Not a Cheshire Cat in sight as Fine Gael backs a loser in Cox
Mr Kenny wanted Pat Cox, he could have lived with Mairead McGuinness, but he was certainly not glad it was to be Gay.
Mr Kenny looked pensive at the beginning of a joint press conference with the freshly elected nominee and uncharacteristically snapped when asked why he seemed so disappointed at the result, saying: “Am I supposed to be going around grinning like a Cheshire Cat at everything?”
Well, no, that would probably be inappropriate at a funeral, but perhaps a tad more enthusiasm for your party’s standard bearer would be in order on his victory day, Taoiseach?
But some of those around Mr Kenny clearly do believe it is a funeral as they fear Mitchell will bury Fine Gael’s hopes of finally attaining the highest office in the land.
While Mr Kenny was careful not to publicly endorse any of the candidates, his cabal were pushing Progressive Democrats refugee Cox as hard as they could — which makes his embarrassingly distant third-place showing all the more uncomfortable for the leadership.
The actual share of the vote was meant to be kept secret, and at one point Mitchell broke the tingle of tension in the press conference by joking: “I’ll leak it as soon as I can.”
But the figures had already spilled out and the electoral college of some 600 parliamentary party members, councillors and party big cheeses had gone solidly to the Dublin MEP, giving him a 55% share in the run-off with McGuinness.
Though never one to do herself down, McGuinness was trying desperately to turn a negative into a positive as she mused on why she may have lost: “There were lots of suggestions made that I was too young, that I was good at what I do... people say all sorts of things.” Hmm...
Cox was generally regarded as giving the best speech and McGuinness the weakest of the three at the selection convention, with Gay somewhere in the middle. He delivered an address which failed to bridge an uneasy juxtaposition bet-ween stressing his humble background and reaching for some kind of messianic, religious tone, at one point announcing: “By giving you receive.”
But his attempt to receive a Barack Obama-style call and response fell awkwardly flat as, rather than answering with a joyous: “Yes, we can”, the mumble from delegates was more like: “Oh, do we really have to?”
The latter stance clearly being closer to Mr Kenny’s view, as party strategists wonder if Mitchell will have much reach outside of Dublin, while his surprise achievement makes the race with Labour’s Michael D Higgins, and probable independent frontrunner David Norris much tighter.
But Enda and the party machine backed a loser in Cox, and all the whispering campaigns and alleged dirty tricks involving leaked poll-ing data all came to nothing as Gay seized the day.
And while his speech was strong on his modest beginnings, noting that the CIÉ site where he started his career could be seen from the Áras, he will have to tone-down the quasi-religious imagery if he hopes to appeal to what is now a highly secular society.

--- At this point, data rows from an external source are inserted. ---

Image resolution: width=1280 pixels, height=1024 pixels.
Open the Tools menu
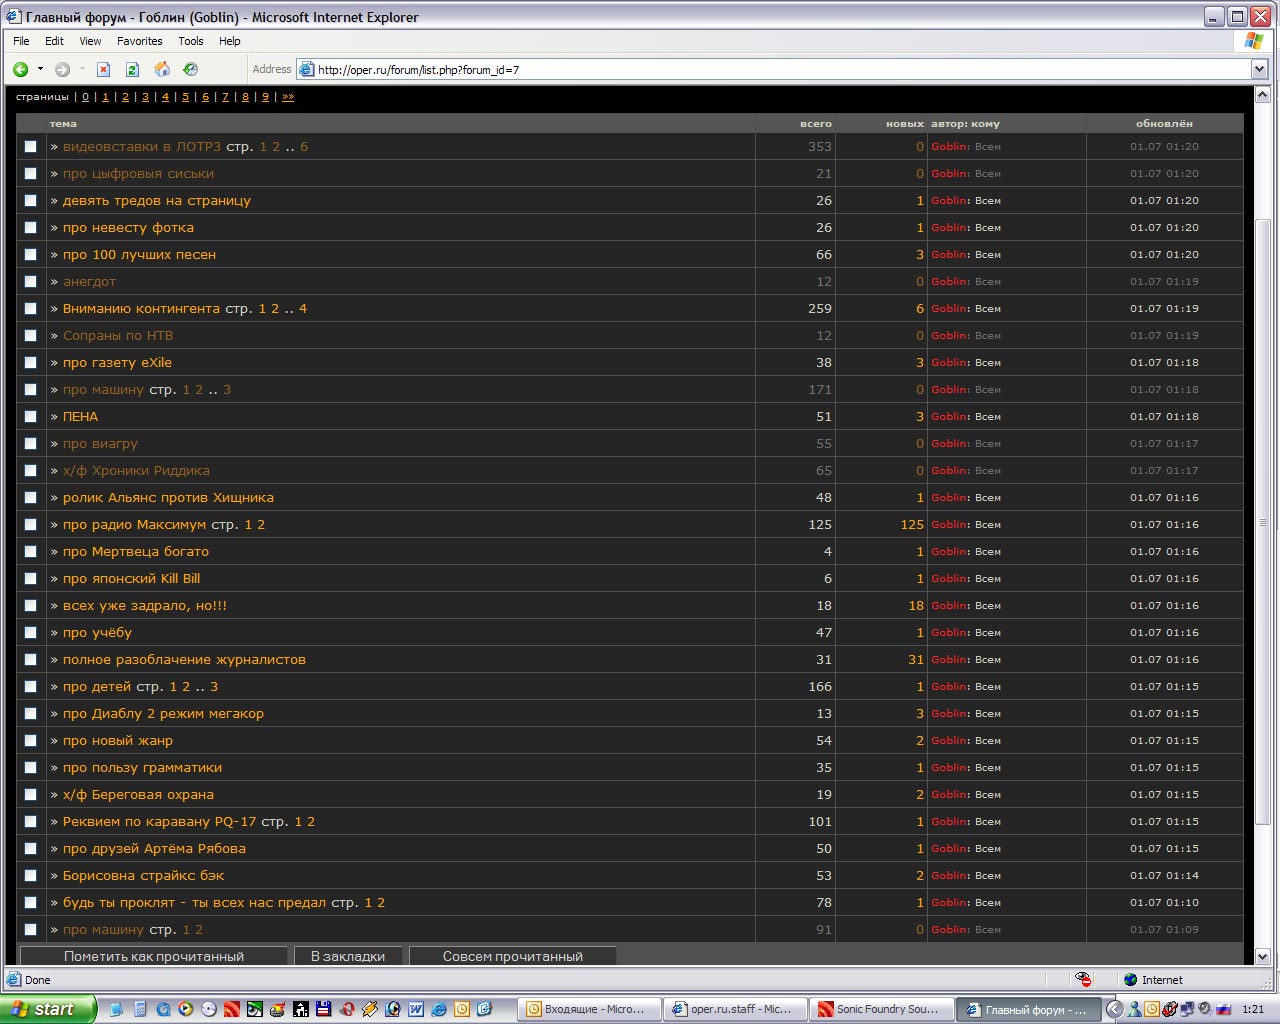point(190,41)
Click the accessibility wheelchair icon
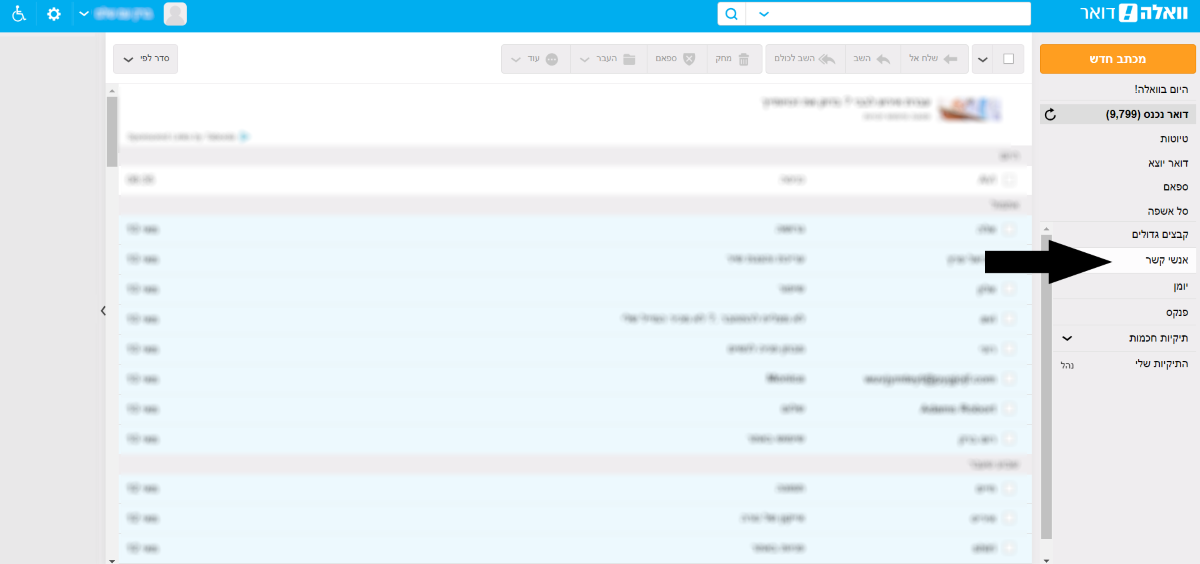Screen dimensions: 1200x564 click(x=19, y=15)
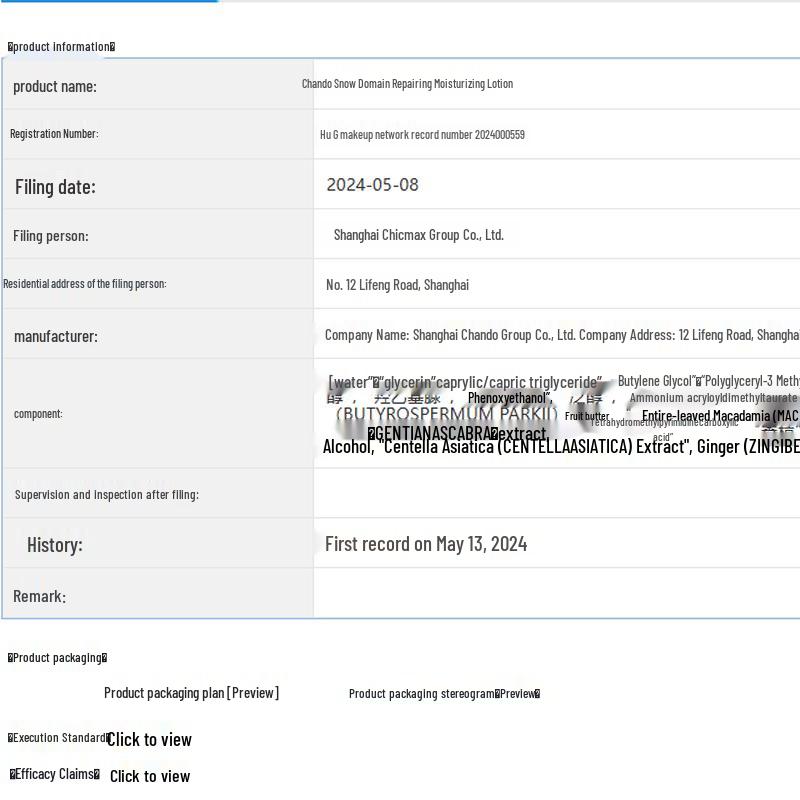Open the Product packaging plan Preview link
The image size is (800, 800).
191,693
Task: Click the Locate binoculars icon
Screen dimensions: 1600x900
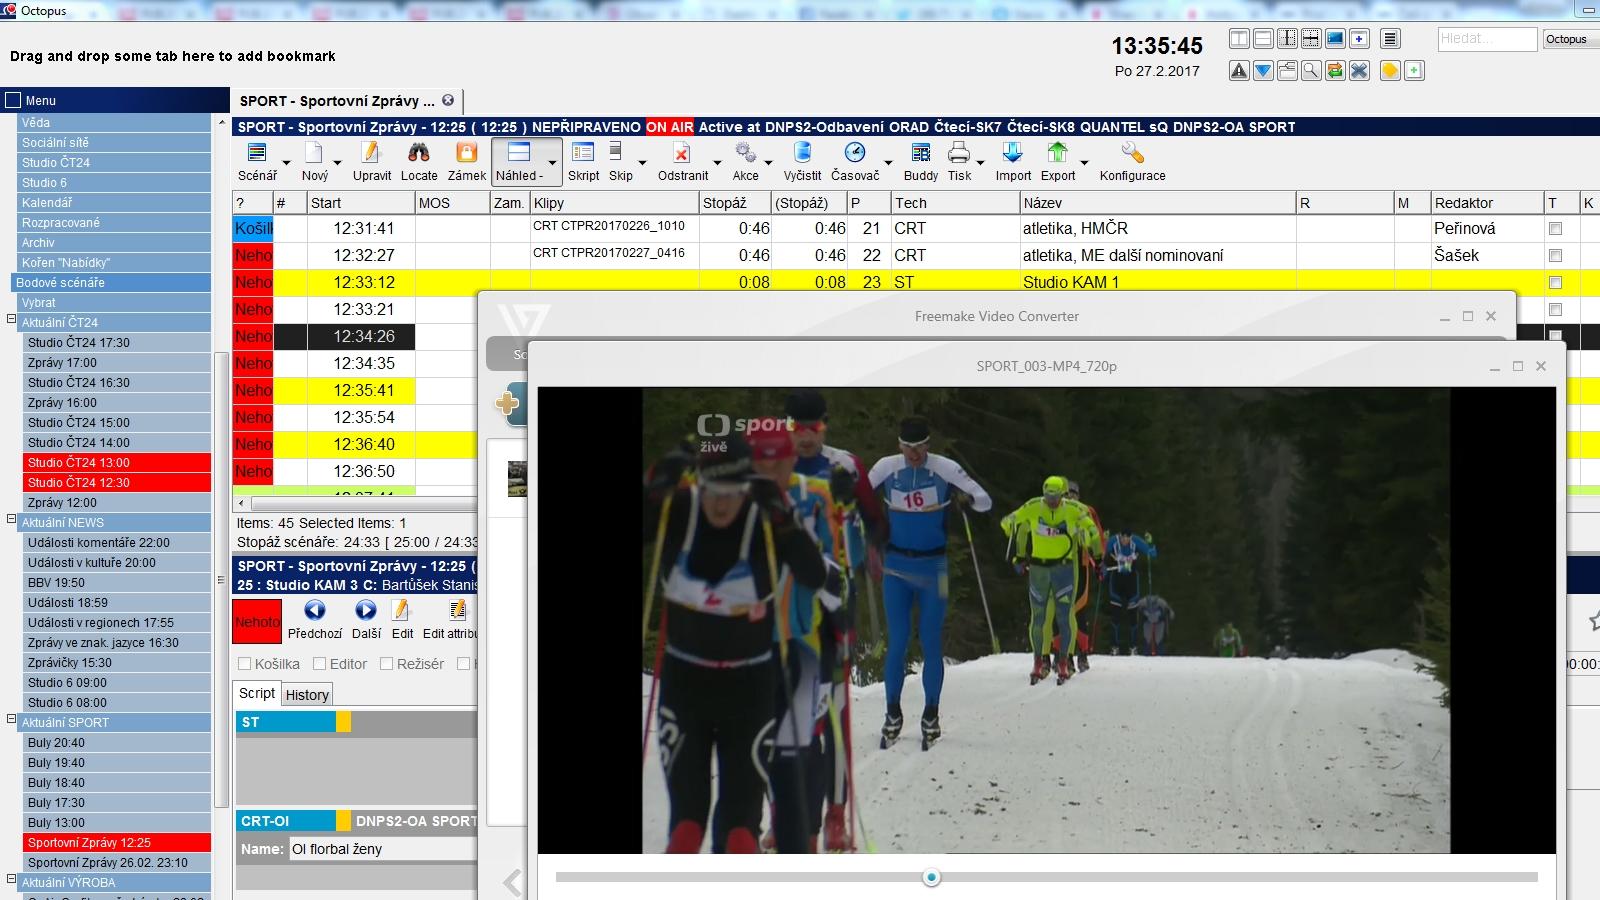Action: 419,153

Though Mitchell clearly believes that vengeance is not just the preserve of the Lord as he got a deft little dig into Kenny at the press conference when asked why the Fine Gael hierarchy had been so obviously against him: “We are the hierarchy — the parliamentary party, the executive council and councillors — they reaffirmed themselves today and made a very firm point about who makes decisions.”
It was enough to wipe a smile off the cheeriest of Cheshire Cats’ faces as Enda stared vacantly into the middle distance.
Mitchell has proved himself quite the political scrapper with his late entry into the field and runaway victory against the odds and may well have some further surprises in store later on, but him and Enda really need to start working on that body language pronto.
It all sets things up nicely for a lively campaign in the autumn — Mitchell is Gay by name, Norris happens to be gay by nature, while Higgins just adds to the gaiety of the nation generally.